### Requirement
Copy, from the entries below, each line where the word "width" can be found.

### Data extract
+===+
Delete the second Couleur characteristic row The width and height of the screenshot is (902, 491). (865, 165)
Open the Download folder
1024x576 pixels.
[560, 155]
+===+
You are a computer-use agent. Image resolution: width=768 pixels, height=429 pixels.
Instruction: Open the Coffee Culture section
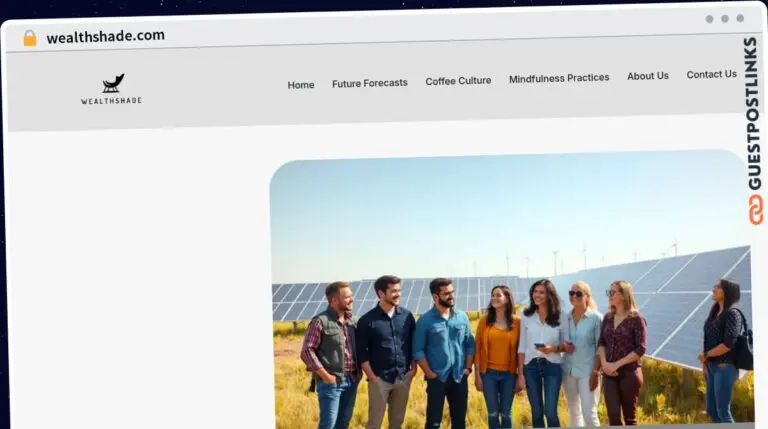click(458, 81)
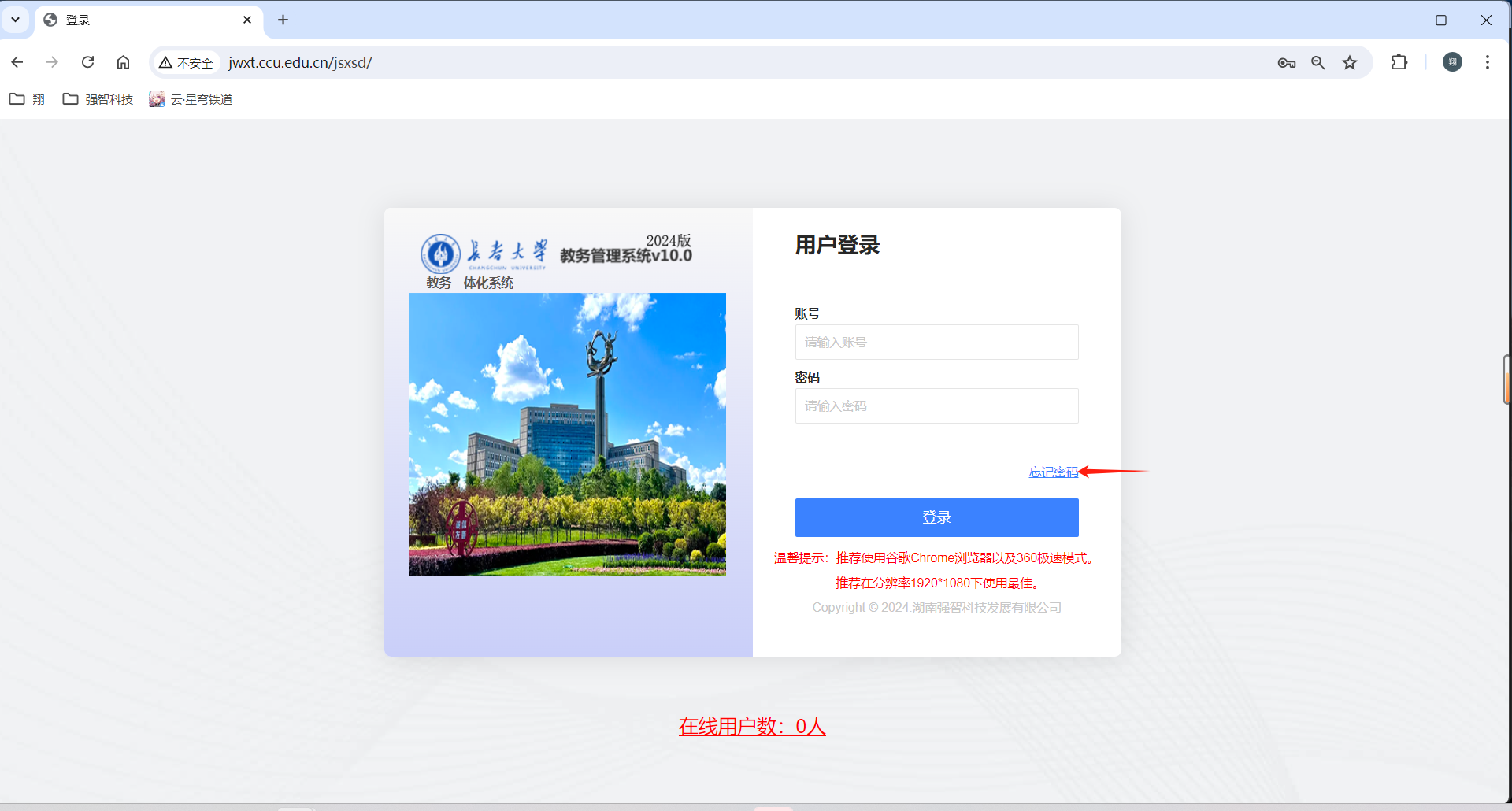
+===+
### Written answer
Delete the second Couleur characteristic row The width and height of the screenshot is (902, 491). (865, 165)
You are a computer-use agent. Image resolution: width=768 pixels, height=429 pixels.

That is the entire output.